- _Exercise aim_:
Please update everything from the start of the listing down to the line containing "center [481, 455].", replacing "Describe" with "Identify" and keeping all else unchanged, and leave the pictures out of your answer.

- _Data provided_:
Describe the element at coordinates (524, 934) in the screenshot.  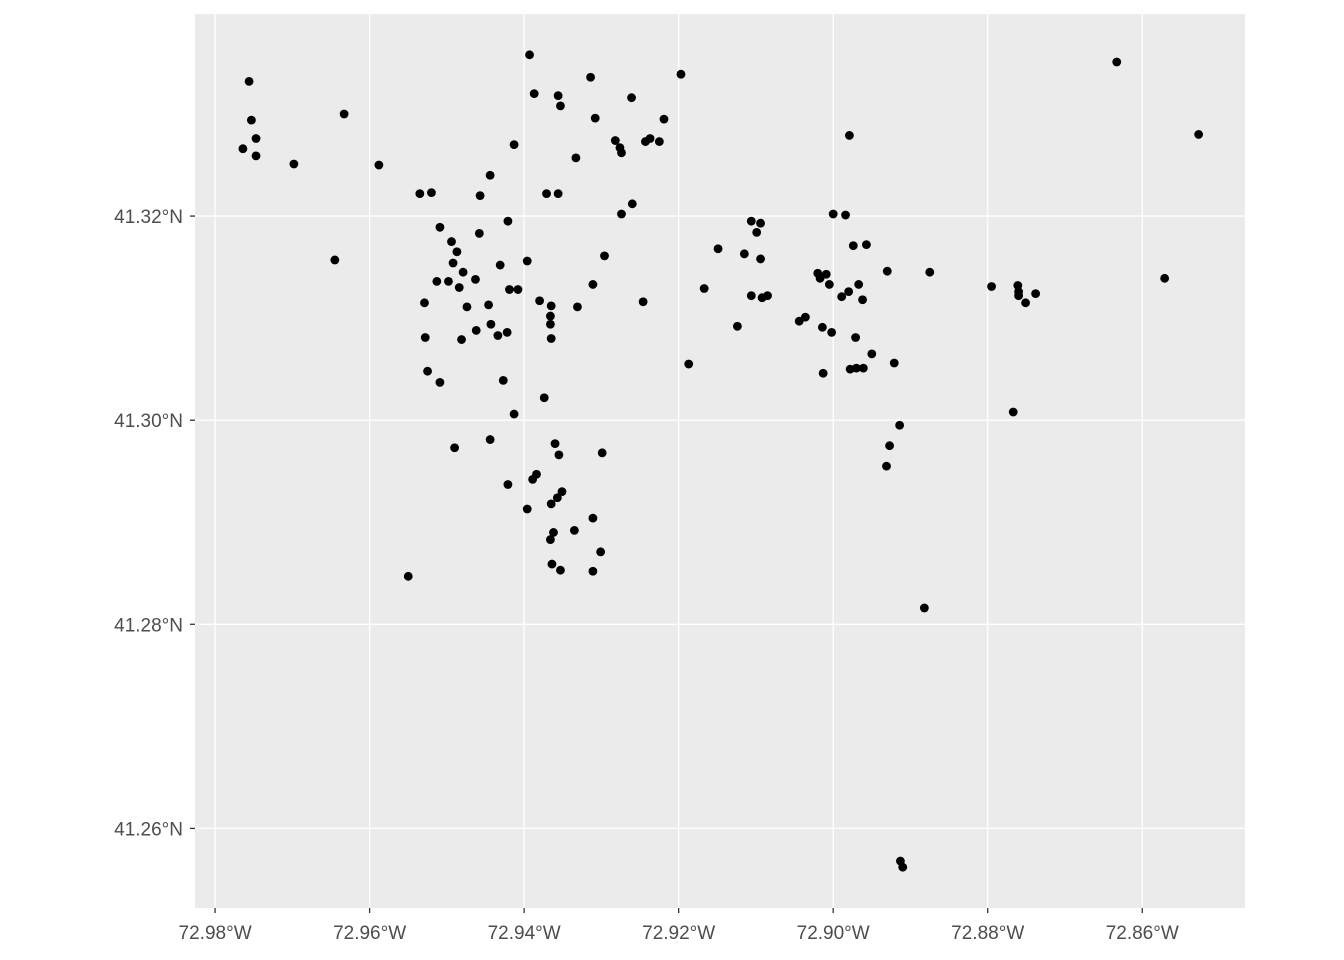
I see `x-tick-label: 72.94°W` at that location.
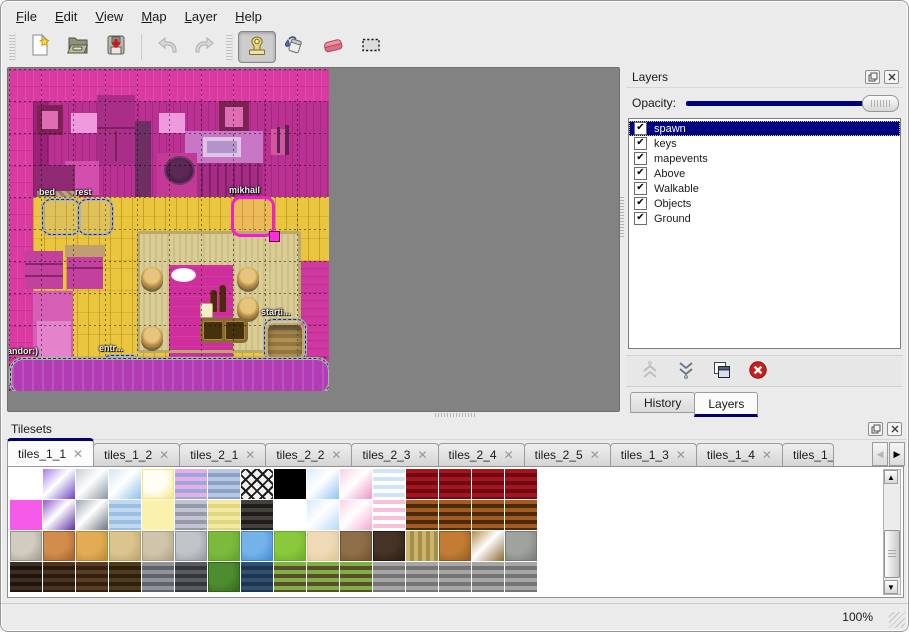 The width and height of the screenshot is (909, 632). What do you see at coordinates (481, 455) in the screenshot?
I see `tileset-tab-tiles_2_4: tiles_2_4 ✕` at bounding box center [481, 455].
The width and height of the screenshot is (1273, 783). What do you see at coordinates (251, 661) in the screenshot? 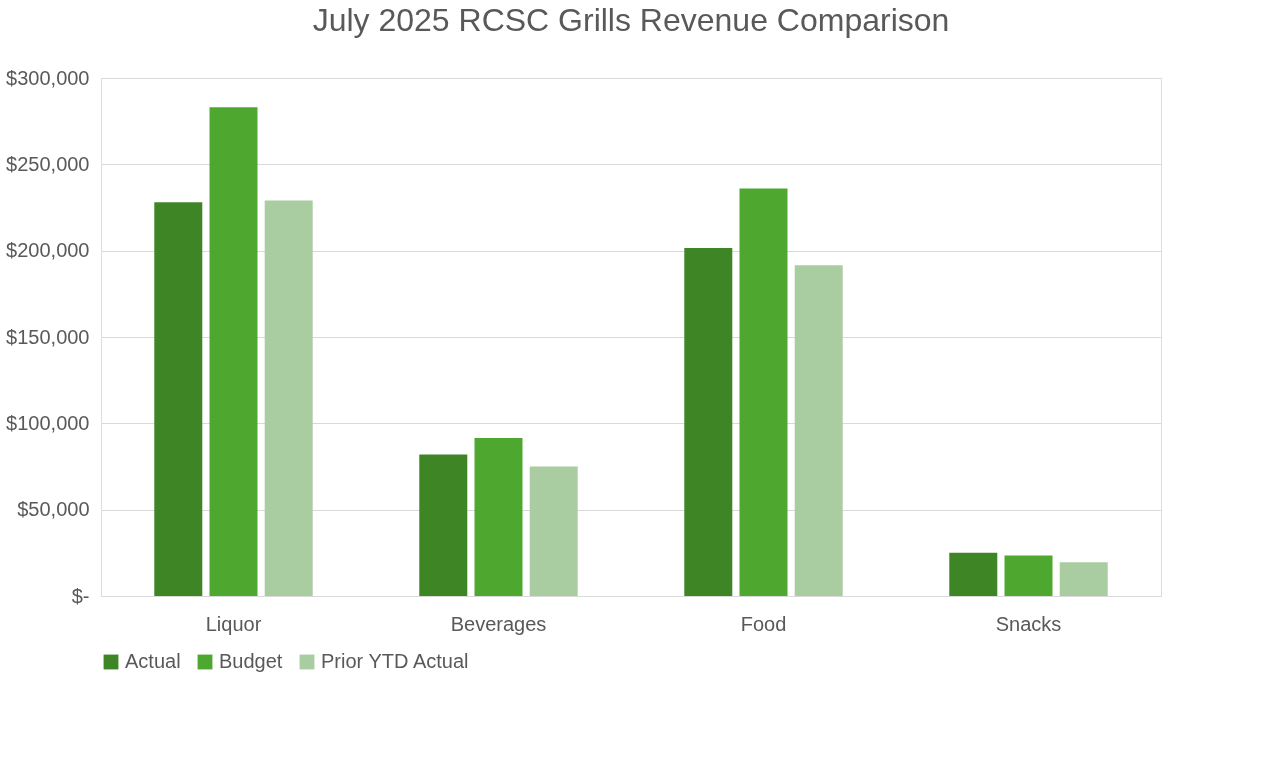
I see `legend-label: Budget` at bounding box center [251, 661].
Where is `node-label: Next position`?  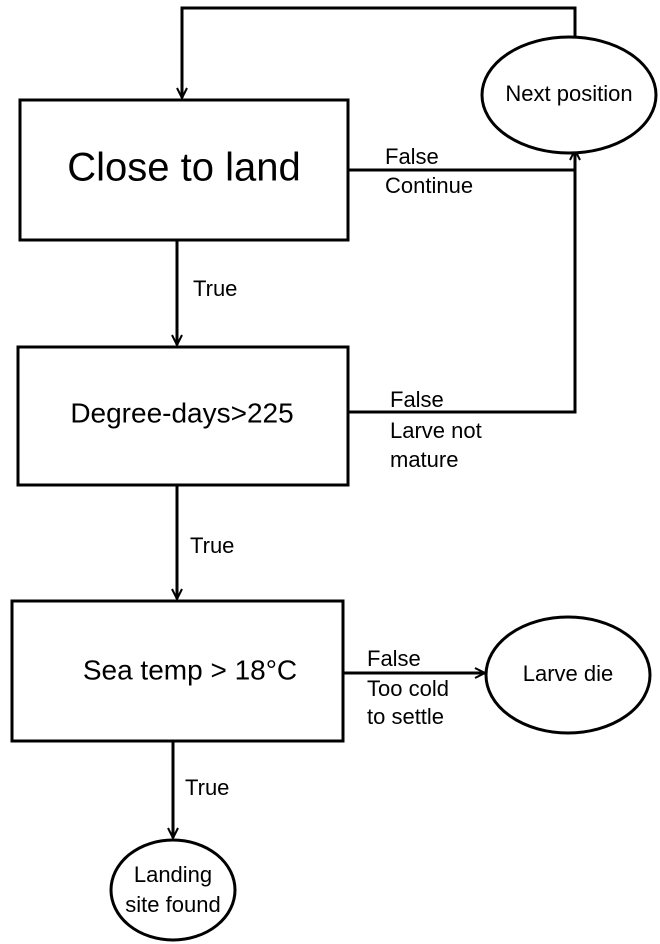
node-label: Next position is located at coordinates (568, 94).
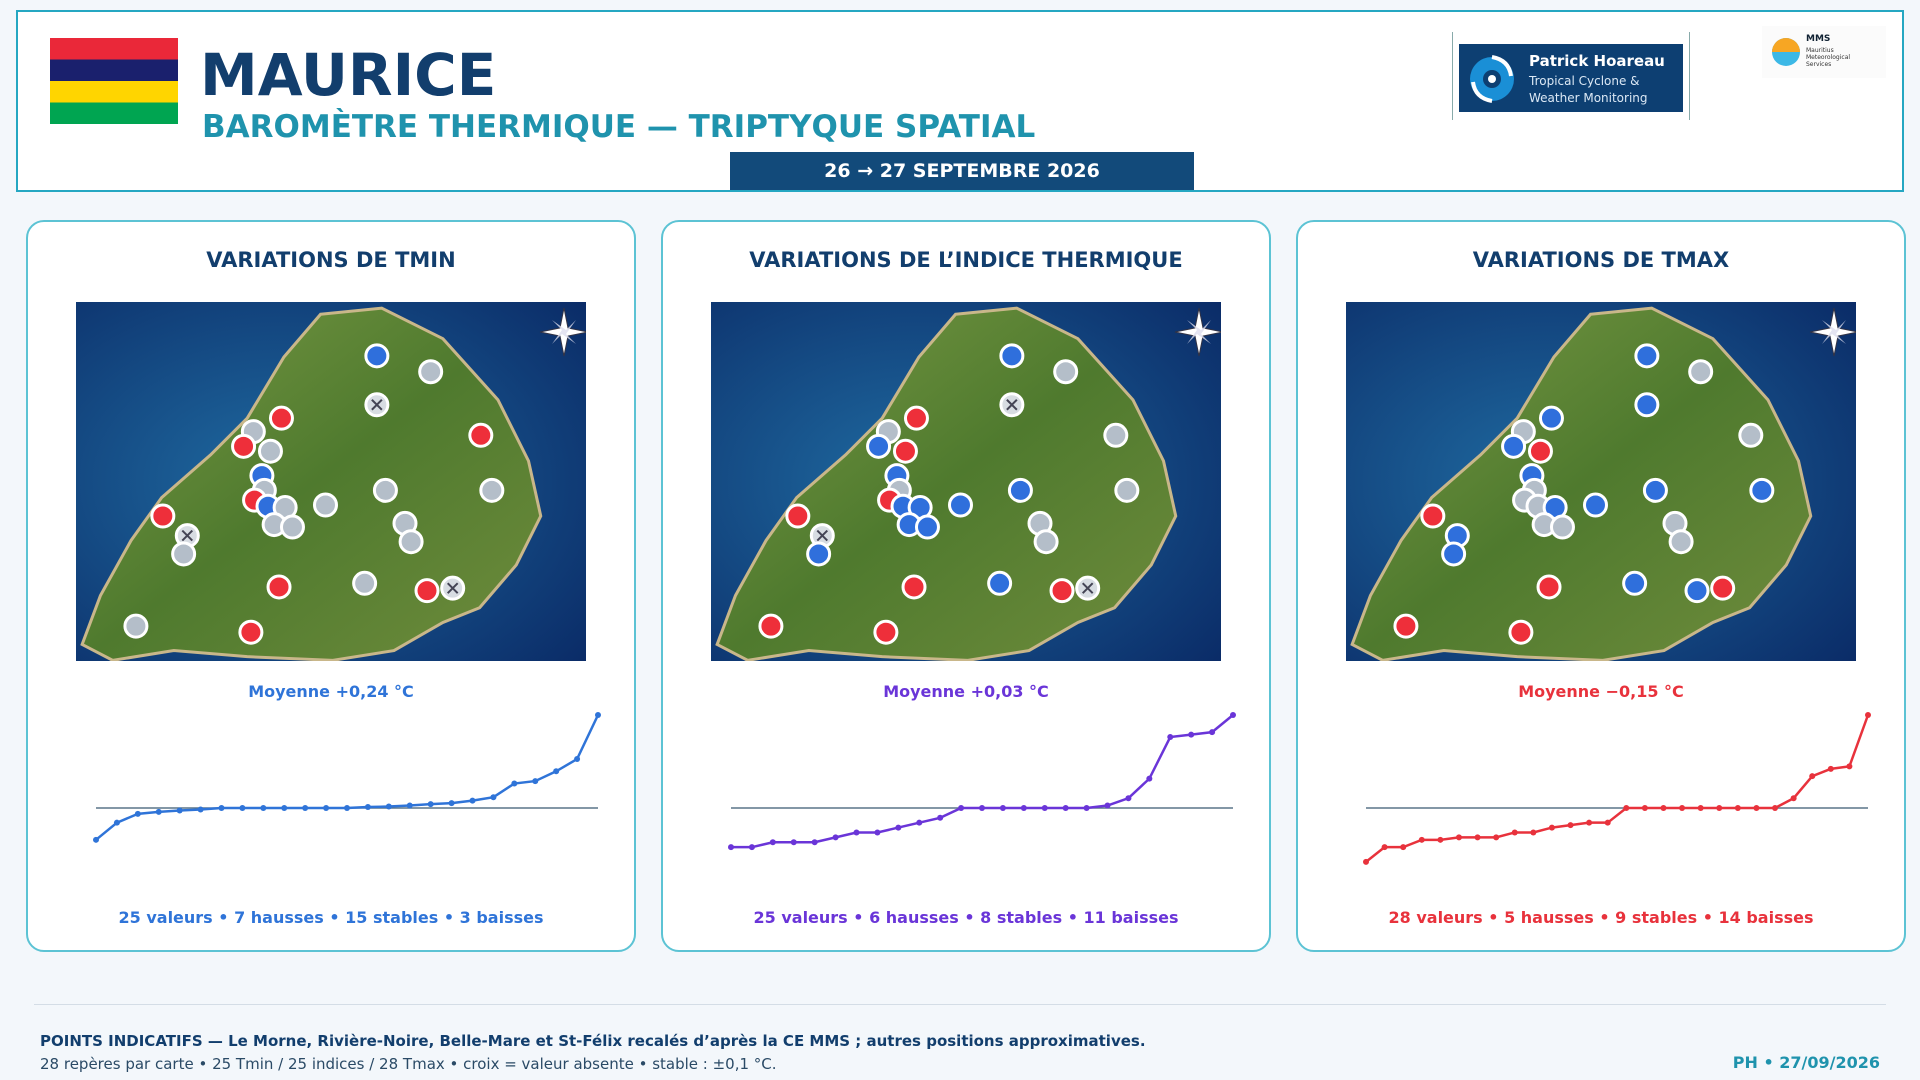 Image resolution: width=1920 pixels, height=1080 pixels. What do you see at coordinates (1198, 332) in the screenshot?
I see `compass` at bounding box center [1198, 332].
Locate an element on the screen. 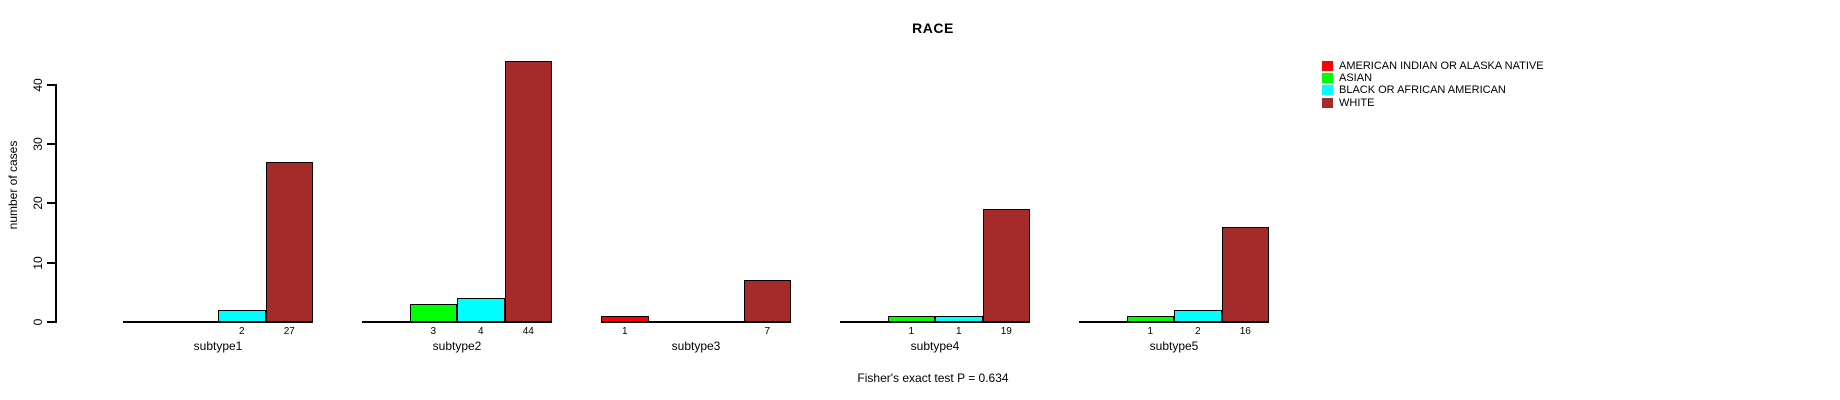 The width and height of the screenshot is (1840, 400). category-label: subtype1 is located at coordinates (218, 346).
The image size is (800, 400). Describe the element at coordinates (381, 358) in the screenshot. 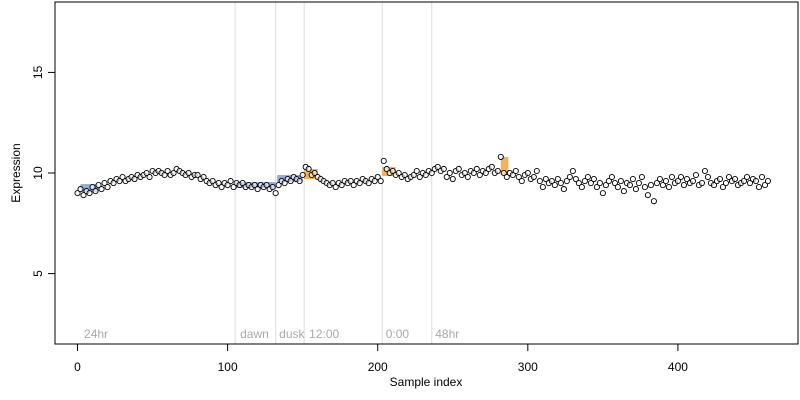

- _Solution_:
Identify the element at coordinates (524, 934) in the screenshot.  
I see `x-tick-label: 72.94°W` at that location.
 The width and height of the screenshot is (909, 632). What do you see at coordinates (481, 455) in the screenshot?
I see `tileset-tab-tiles_2_4: tiles_2_4 ✕` at bounding box center [481, 455].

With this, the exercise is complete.